Iba la Mazda pick up llena de perros, eran casi una
docena de ladridos incontrolables; todos eran callejeros. Don Cuco trataba de silenciarlos pegando fuerte en parte trasera de la cabina, maldiciendo de vez
en cuando para que no hicieran ruido.
El compás del transporte, el ruido de los
perros y los baches de la calle, alteraban a don Cuco y es que no era un hombre
muy paciente. Se molestaba, refunfuñaba, mientras iba manejando.
Después de un
rato estacionó su pick up frente a un
establecimiento. Estaba en una colonia tranquila. Se bajó abrirlo, mientras los perros seguían llamándolo. El lugar tenía un portón
metálico, aun más ruidoso que los mismos perros. Maldijo una vez más. Cuando estuvo abierta la puerta
metió a los perros hasta el fondo del lugar, en el patio.
Ahí había más
perros, unos sumisos flacos; otros ladrando. Algunos se le acercaban
a don Cuco como pidiéndole comida, este sólo los aventaba de una patada. Los
nuevos eran acomodados en jaulas grandes, junto a los otros vivos, enfermos,
muertos en fin, perros. El patio estaba lleno de heces, vómitos, sangre y de
cuerpos tirados. Don cuco no podía mantener a tanto animal.
Cerró bien la
puerta del establecimiento, sabiendo que a esa hora transitaba poca gente por
ahí.
Tomó sus
herramientas de trabajo del cuarto que quedaba en frente. Sacó un machete
oxidado de un cajón y con otro comenzó a sacarle el filo. El raspar de los dos
metales alteraba a los animales. Se movían con más brusquedad. Sabían lo que
les esperaba.
Don cuco se
dirigió a un cuarto distante del principal, más al fondo del patio.
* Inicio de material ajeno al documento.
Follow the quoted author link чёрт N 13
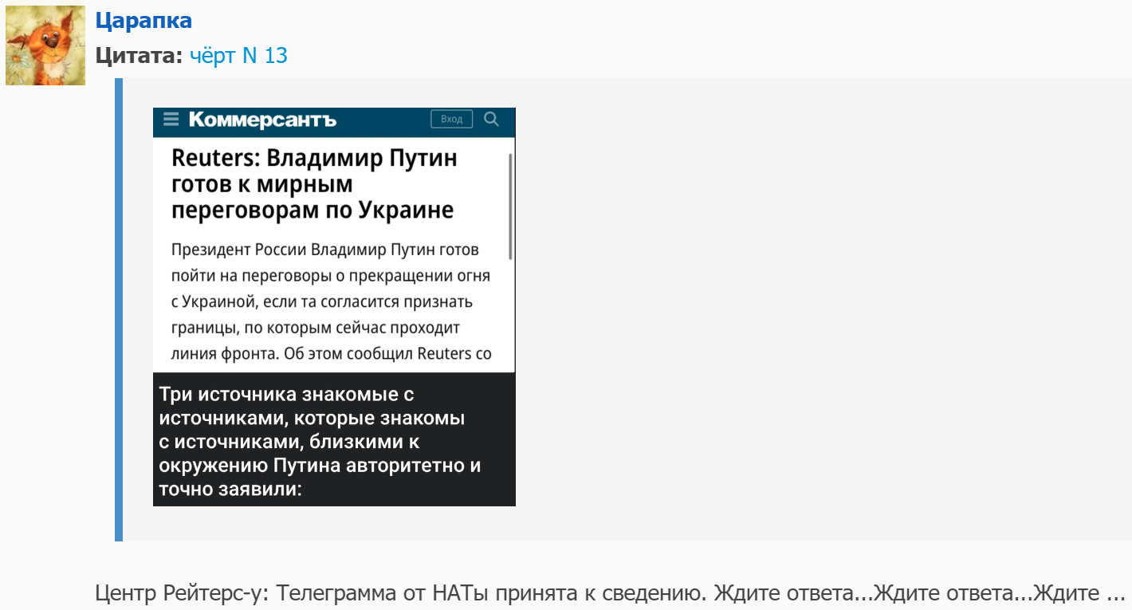 (238, 56)
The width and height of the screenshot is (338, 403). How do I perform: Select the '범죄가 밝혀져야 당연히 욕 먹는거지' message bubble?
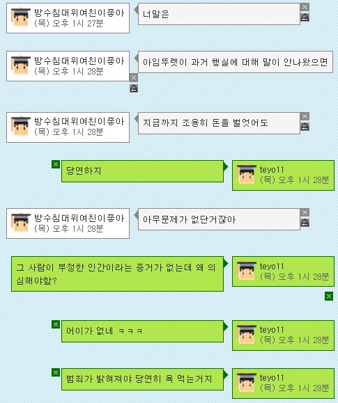tap(142, 379)
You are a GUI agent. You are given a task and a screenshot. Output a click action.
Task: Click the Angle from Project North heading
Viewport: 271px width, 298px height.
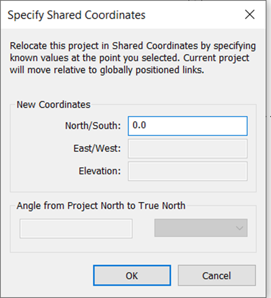coord(101,206)
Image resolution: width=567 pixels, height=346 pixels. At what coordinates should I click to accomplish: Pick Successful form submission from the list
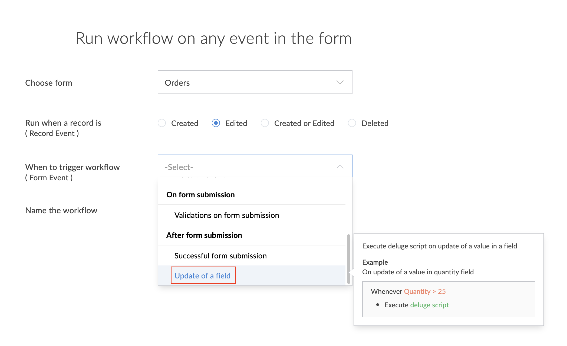[x=220, y=256]
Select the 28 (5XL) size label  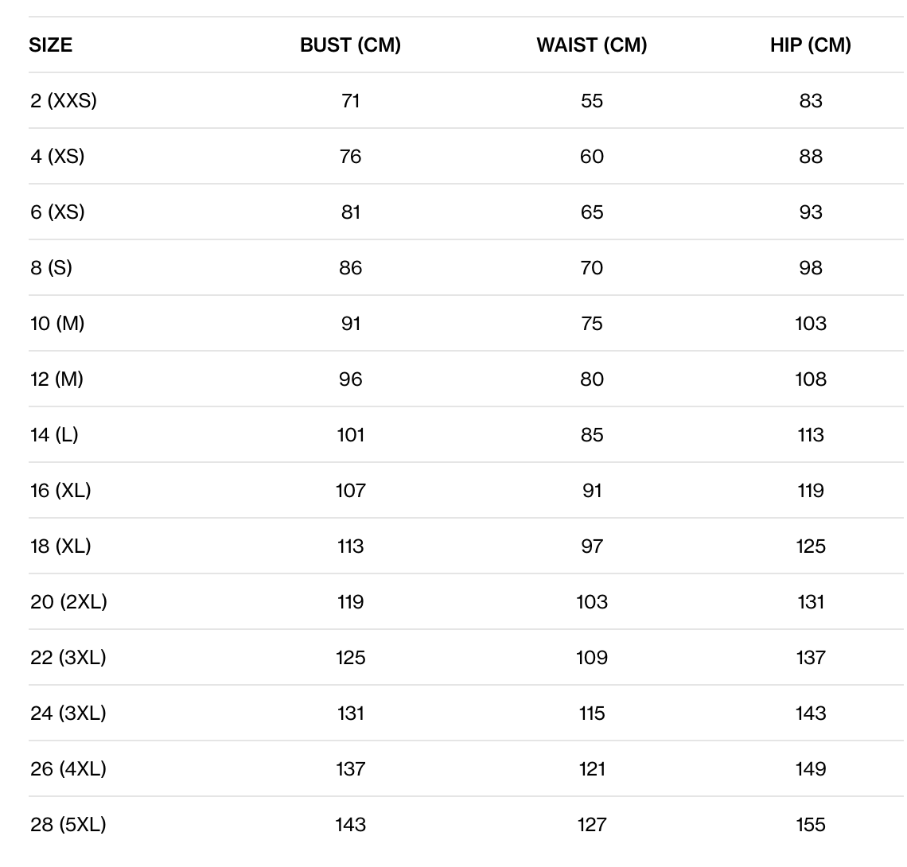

Tomó a uno
de los perros y este intentaba soltarse del pellejo por donde lo
llevaban sujeto. Había varios desperdicios caninos dispersos sobre la mesa, otros tirados
por todo el lugar. Un olor fétido impregnaba el espacio. Quitó unos cuantos
pedazos de la mesa limpiando con un trapo sucio que luego tiró al
suelo. Sólo un pequeño foco de 25 watts alumbraba el cuarto. Ahí estuvo toda
la tarde, introduciendo de vez en cuando un perro más.
La noche llegó,
limpió la sangre en su mandil lleno de sudor y mugre difuminando todas las
manchas, sin saber dónde comenzaban unas y terminaban las otras. Cambió un poco
su aspecto, suavizando un poco los músculos del rostro. Puso orden a la parte
de enfrente del lugar y abrió de nuevo el portón. El tráfico comenzó a
circular. Los ladridos se hacían mínimos.
Un joven se
acercó al establecimiento de don Cuco y dijo:
-
Buenas don Cuco, me da una para llevar por favor.